# Python Regular Expressions

I recently worked on a small bit of regex code to do string processing in javacsript. This is a quick intro to regex and how to properly use it, with small code examples. 

In [1]:
import re

In [2]:
# a small shorthand for printing the matches in regex objects
def mprint(match):
    print(match.string[match.start():match.end()])

In [3]:
# A basic start. RegEx is made to match certain string patterns. 
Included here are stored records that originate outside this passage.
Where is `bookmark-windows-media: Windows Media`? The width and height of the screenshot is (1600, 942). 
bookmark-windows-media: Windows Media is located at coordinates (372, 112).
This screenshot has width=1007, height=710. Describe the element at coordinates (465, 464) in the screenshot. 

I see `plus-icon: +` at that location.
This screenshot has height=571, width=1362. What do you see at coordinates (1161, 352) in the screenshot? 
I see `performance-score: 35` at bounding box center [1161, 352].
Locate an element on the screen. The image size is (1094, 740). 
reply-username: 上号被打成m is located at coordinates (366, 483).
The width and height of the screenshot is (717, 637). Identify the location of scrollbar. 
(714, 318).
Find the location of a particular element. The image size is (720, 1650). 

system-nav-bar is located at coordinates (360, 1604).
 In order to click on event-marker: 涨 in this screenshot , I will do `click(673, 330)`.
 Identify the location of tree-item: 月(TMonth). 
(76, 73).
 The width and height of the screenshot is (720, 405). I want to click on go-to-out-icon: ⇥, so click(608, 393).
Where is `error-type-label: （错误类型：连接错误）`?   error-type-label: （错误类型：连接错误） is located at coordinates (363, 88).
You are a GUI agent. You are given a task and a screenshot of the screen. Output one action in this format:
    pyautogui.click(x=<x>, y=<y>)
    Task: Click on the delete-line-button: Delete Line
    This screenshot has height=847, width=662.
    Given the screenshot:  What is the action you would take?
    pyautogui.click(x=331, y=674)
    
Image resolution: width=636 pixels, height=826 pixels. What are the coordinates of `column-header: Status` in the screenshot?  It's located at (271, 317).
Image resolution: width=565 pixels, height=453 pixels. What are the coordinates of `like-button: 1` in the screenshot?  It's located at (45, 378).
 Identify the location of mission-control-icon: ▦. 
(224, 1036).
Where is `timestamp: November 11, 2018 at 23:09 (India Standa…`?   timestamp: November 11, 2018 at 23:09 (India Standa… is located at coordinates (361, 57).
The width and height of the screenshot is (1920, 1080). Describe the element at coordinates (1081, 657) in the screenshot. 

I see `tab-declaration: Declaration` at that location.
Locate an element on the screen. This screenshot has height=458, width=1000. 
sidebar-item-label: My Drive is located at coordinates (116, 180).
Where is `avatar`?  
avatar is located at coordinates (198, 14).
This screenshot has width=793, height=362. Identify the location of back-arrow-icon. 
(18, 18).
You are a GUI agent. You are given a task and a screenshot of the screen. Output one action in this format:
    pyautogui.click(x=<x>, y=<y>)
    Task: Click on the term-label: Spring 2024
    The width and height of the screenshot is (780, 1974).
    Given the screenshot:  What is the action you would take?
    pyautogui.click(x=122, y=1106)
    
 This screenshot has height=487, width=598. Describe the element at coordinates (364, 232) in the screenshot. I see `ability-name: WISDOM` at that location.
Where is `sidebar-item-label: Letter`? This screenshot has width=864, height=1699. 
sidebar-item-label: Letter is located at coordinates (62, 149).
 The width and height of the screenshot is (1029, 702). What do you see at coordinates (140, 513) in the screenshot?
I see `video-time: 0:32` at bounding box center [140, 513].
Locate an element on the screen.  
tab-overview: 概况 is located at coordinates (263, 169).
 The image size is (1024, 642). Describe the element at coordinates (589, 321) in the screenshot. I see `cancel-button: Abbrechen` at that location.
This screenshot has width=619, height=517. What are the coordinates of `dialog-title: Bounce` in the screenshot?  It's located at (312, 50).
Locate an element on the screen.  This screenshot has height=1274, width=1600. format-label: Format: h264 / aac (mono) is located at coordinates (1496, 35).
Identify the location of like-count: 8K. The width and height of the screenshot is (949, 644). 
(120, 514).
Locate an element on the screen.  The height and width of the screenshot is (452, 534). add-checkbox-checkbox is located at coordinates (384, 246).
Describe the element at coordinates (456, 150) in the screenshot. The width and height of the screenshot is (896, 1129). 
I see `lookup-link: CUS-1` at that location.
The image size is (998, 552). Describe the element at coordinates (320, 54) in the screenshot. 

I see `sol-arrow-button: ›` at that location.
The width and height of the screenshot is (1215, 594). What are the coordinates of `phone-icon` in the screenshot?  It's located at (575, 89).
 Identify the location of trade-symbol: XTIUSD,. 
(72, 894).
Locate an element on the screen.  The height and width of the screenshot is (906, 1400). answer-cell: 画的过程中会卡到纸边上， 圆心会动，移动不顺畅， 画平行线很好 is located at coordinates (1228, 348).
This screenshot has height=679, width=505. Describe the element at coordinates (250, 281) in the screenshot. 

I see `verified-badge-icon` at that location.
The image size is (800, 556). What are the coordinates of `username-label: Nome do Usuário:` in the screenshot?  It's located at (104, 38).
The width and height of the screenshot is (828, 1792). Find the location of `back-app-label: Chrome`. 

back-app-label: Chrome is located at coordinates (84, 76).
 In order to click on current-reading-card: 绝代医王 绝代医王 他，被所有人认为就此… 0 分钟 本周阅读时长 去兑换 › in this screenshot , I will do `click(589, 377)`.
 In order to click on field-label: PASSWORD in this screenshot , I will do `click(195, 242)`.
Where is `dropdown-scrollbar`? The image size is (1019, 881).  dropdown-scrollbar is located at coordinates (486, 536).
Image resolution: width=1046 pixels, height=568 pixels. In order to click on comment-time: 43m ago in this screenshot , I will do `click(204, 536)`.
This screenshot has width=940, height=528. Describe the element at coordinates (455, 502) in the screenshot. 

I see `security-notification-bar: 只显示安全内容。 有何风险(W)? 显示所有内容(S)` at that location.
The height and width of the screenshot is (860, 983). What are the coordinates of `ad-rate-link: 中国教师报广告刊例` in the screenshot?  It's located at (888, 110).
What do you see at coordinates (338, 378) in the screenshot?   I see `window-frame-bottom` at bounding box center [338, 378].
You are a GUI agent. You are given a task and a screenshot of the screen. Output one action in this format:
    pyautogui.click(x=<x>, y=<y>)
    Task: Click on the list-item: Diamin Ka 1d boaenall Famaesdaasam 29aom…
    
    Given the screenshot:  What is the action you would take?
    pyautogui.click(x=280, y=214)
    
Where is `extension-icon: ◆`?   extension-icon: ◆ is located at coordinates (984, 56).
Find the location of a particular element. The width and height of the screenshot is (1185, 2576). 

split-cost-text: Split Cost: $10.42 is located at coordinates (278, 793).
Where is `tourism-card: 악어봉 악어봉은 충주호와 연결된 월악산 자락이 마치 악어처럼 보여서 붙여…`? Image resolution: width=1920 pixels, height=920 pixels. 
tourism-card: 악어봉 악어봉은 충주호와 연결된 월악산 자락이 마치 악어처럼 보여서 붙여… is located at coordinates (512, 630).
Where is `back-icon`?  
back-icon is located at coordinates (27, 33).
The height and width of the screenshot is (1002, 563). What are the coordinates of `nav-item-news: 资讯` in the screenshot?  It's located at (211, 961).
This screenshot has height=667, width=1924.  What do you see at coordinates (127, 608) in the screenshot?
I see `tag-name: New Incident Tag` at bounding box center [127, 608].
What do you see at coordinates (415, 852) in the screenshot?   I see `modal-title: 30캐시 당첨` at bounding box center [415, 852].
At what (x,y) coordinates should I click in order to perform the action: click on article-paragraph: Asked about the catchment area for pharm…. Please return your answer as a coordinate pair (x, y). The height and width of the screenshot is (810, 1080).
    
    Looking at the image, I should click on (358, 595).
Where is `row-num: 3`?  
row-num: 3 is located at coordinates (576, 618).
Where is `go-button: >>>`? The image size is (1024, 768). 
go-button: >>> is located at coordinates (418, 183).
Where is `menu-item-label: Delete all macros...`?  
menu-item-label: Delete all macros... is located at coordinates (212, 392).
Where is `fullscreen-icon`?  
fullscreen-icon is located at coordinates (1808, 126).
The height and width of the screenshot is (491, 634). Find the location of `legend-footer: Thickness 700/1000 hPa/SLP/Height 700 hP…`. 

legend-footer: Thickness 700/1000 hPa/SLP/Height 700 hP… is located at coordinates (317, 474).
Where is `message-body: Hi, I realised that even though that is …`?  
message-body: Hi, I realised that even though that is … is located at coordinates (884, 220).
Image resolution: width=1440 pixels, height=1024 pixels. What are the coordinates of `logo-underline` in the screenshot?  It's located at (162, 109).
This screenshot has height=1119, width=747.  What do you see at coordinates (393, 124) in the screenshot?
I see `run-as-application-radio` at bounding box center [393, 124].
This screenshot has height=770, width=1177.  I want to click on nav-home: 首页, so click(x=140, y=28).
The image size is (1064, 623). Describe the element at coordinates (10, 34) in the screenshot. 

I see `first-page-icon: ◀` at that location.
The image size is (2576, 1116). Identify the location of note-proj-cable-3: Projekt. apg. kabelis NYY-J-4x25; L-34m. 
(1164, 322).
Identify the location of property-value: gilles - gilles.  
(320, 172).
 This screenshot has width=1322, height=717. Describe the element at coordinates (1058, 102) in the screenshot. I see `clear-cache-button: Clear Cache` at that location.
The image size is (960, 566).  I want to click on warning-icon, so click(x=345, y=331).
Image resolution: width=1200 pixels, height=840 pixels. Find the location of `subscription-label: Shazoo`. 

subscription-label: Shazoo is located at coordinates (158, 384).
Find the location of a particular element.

# To match the character 'a':

string = 'This is a string with a lot of "a" characters inside'
regex = r'a'

# finditer simply returns all the matches 
# so here we find all of the 'a' characters
for match in re.finditer(regex,string):
    mprint(match)
    
# split takes the matches and splits on them
print(re.split(regex, 'Thisasentenceaisasplitabyathea"A"s'))

a
a
a
a
a
['This', 'sentence', 'is', 'split', 'by', 'the', '"A"s']


In [4]:
# Here is a second regex for the word monkey
# we also introduce the ^ and $ characters.
# ^ means you are starting at the beginning of the string
# $ means end of the string.
regex = r'^monkey$'

for match in re.finditer(regex,'monkey'):
    mprint(match)

monkey


In [5]:
# this does not print anything because
# we have characters in the string before monkey
# and after monkey.
for match in re.finditer(regex,'I like monkeys'):
    mprint(match)

In [6]:
# same for this
for match in re.finditer(regex,'monkey business'):
    mprint(match)

In [7]:
# if we use this regex, the above strings all have matches
regex = r'monkey'
for match in re.finditer(regex, 'monkey'):
    mprint(match)

monkey


In [8]:
for match in re.finditer(regex, 'I like monkeys and monkey business'):
    mprint(match)

monkey
monkey


#### The `$` and `^`in multi-line strings are actually used to indicate the start and end of the lines, not the string. An important distinction for multiline regex. 

In [9]:
# note how we only match the first cool at the start of the line
regex = r'^cool'
multi_line = '''cool, this string has more than one line, and the
regular expression will only match the first cool, because we only want to match
the first character at the start of the line when we match cool, which is what we mean when we say 
^ in a multi line string context.
'''
for match in re.finditer(regex, multi_line):
    mprint(match)

cool


# Character Sets
Along with matching specific strings and characters, regular expressions have a syntax build in for matching sets of 
different characters. The import Regular Expression characters for a set are `[` and `]`. Anything between the brackets
will be included in the set. The hyphen, `-`, can be used to indicate a range of characters to be recognized.

In [10]:
# we want to match the characters a,b,c
regex = r'[abc]'
for match in re.finditer(regex, 'abcdefghijklmnopqrstuvqxyz'):
    mprint(match)

a
b
c


In [11]:
# here we show how to use the - character in a regex
regex = r'[a-f]'
for match in re.finditer(regex, 'abcdefghijklmnopqrstuvqxyz'):
    mprint(match)

a
b
c
d
e
f


There are shorthands for some predefined character sets, such as digits (0-9) or all alphanumeric characters. A short, 
non-exhaustive list:
    - \d digits
    - \w all word characters
    - \s all whitespace characters
    - \h all hexidecimal characters

In [12]:
# we want to get all numbers (0-9 or \d)
regex = '\d'
for match in re.finditer(regex, '123 is my favorite number'):
    mprint(match)

1
2
3


In [13]:
# character set of 0-9, same as \d
# regex uses the - as a way to get the range
# of unicode values that are accepted. 
# in this case, the values for 0, 1, 2 ... through 9
regex = '[0-9]'
for match in re.finditer(regex, 'this also has 123 in it'):
    mprint(match)

1
2
3